This was Jason's first game and my fifth (counting the extended example of play). He'd read the rules before but was counting on me to screw up the explanation in some key ways that would kneecap him at critical moments. While there was a little bit of confusion on some points, we managed to get through the game in about three and a half hours--a bit long by CC standards, but maybe not for a learning game. As it seemed that the Russians had a slight edge going in, and as I felt that the defender in CC has some inherent VP and time advantage, I gave the Russians to Jason while I took the Germans.

The Russian setup in retrospect probably concentrated too much on the center of the map, if only slightly too much. Wire was pretty much scattered around the board and could probably have been consolidated into a few lines for somewhat more effectiveness. The Germans split into two groups, one with each leader. The larger force, set up in the northern woods, was led by my 2-Command leader, while a smaller force led by a 1-Command leader planned to make a dash for the Russian side and the VP-rich Objective 5--or at least draw some fire from the main German body.

My smaller force managed a quick dash, even mangling a brave if foolish Russian squad that ventured out onto the crossroads looking for trouble. My small group fairly easily made it to a small building on the southern edge of the map within whooping distance of the big objective, but the Russians in the building to the north helped keep that group pinned down. In any case, I'd hoped to make a larger push with the bigger body in the north.

Unfortunately for me, my northern-group leader got more than a little careless and decided that for the greater glory of Germany he would himself lead the charge through the woods. Sadly (for me, anyway), he met his end in a well-chosen melee instigated by Jason; thereafter, my northern force, leaderless and scattered, seemed unlikely to be able to mount much an offensive, and they were only about halfway to the objective. This blow was all the more lethal considering I had unwisely passed on a third leader due to a Reinforcements event; instead, I opted for a team with a mortar that--much to my shame--they had to abandon in the woods because they couldn't move it through the difficult terrain. While I didn't make the same mistake a second time when I drew the Reinforcements event, by that time it was too late to pull together the planned offensive.
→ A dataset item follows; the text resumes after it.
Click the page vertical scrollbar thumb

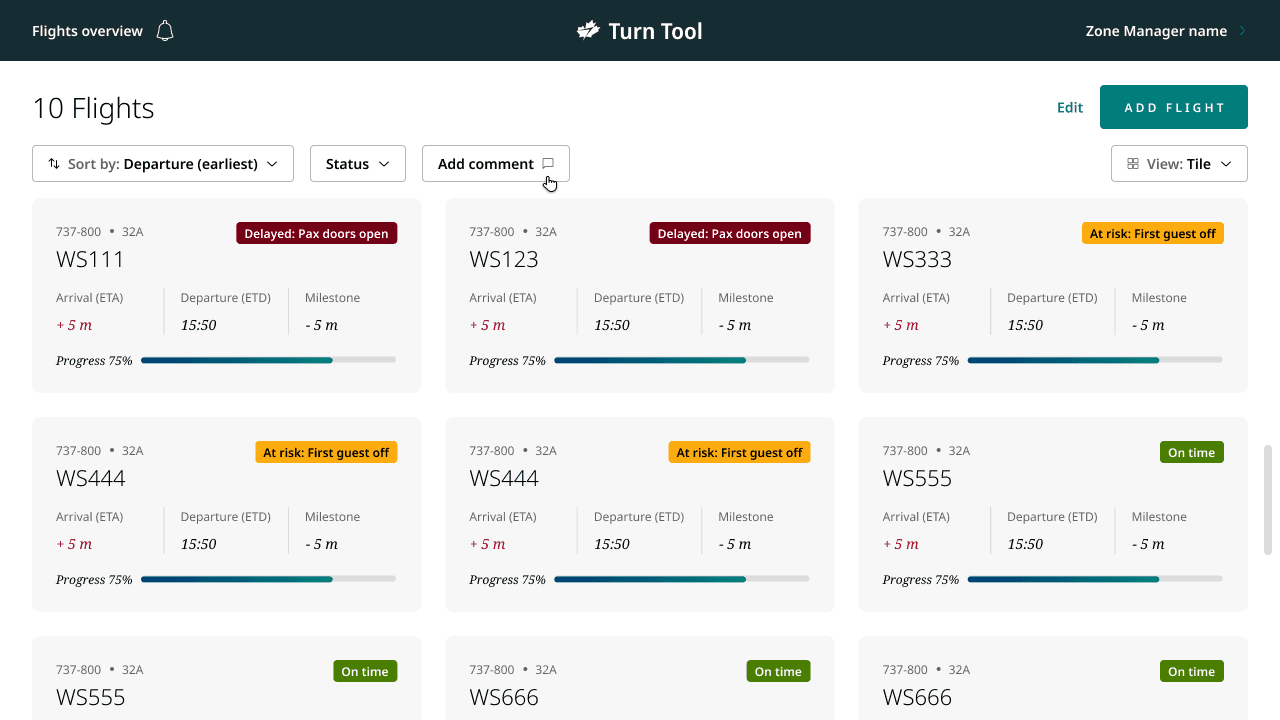point(1268,500)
So I took what I could get and concentrated on pulling out Advance orders and mauling the individual Russian squads whenever possible. This proved remarkably effective, in part because Jason's units out of Command range had become suppressed and he couldn't seem to find a Recover order. In the end, a few squads in the north redeemed themselves and their leader's failure by adding significantly to the casualty track--all the more necessary because the force in the south was small, more or less pinned down, and presumably unlikely to take the big objective, at least in the time we had.

To the Germans' good fortune, it seemed like I always had the Initiative card when it came time to knock down Time! triggers (and the good die rolls that came with them). The German offensive--and the game--started to stall a bit as Russia couldn't seem to put anything together and Germany had exhausted the easy targets a few units shy of the Surrender marker (set at 10).
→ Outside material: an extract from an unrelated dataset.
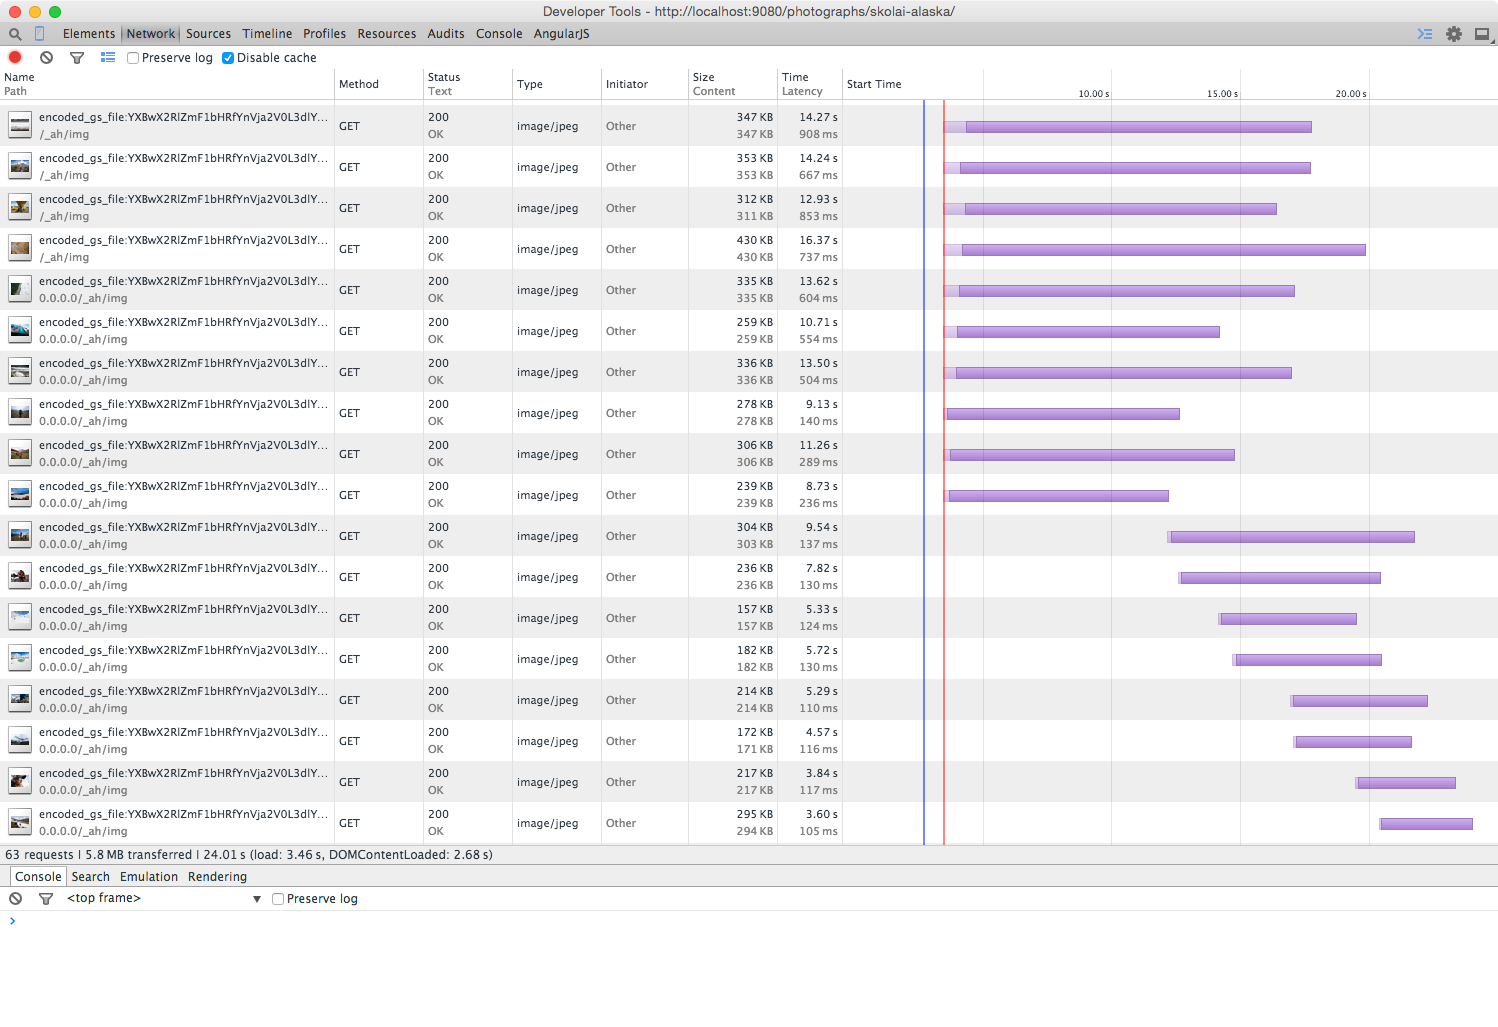Clear console using the drawer's clear icon
1498x1027 pixels.
click(x=16, y=899)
A few other strange things happened besides the mortar crew without the ability to move. One of Jason's Russian leaders came back on the board due to Walking Wounded and got Routed by me closer to the action only with the hope that he'd come near enough to shoot. Jason drew a radio on the Support Table but never got to use it because I kept breaking it first. As I mentioned above, I got to roll on the Support Table a second time and this time took a leader, but then Move orders dried up, and by that time things were happening again in the south.

Despite the presence of a Russian hero, the Germans had made their way to a fenceline within easy firing distance of the Russian leader ensconced in the Objective 5 building. Firing with an LMG wouldn't do much good against his 10 Morale and 3 Cover. After breaking a leader trying to snake past them on the road heading north, the southern German group--a Rifle squad, an LMG, and a leader--managed to advance into the building and win a melee. After a turn or two of cycling cards, I managed to get another Advance order and an Ambush action and took out a Russian squad hanging around the Objective 5 building, waiting for a chance to get us. That was enough to put the Russians at the point of surrender, for which we were glad as it looked to be a foregone conclusion by that point, what with the time marker only on the 3 or 4 and only 3 German kills.

I think the game went pretty well for what was a learning game for Jason and the first time I had to teach the game, or at least be responsible for knowing most of the rules or where to look them up. As usual, the well-crafted, well-laid out rulebook proved an asset. I still have trouble calculating MPs on the fly, what with the leader and road issues, but by and large we played error free. Jason seemed to enjoy it, even being on the losing end, and he felt that were we to do it again we could've picked up the pace a bit. It turned out to be a pretty fun and solid afternoon activity, one a bit sweeter even for being done on a half-day off from our place of work.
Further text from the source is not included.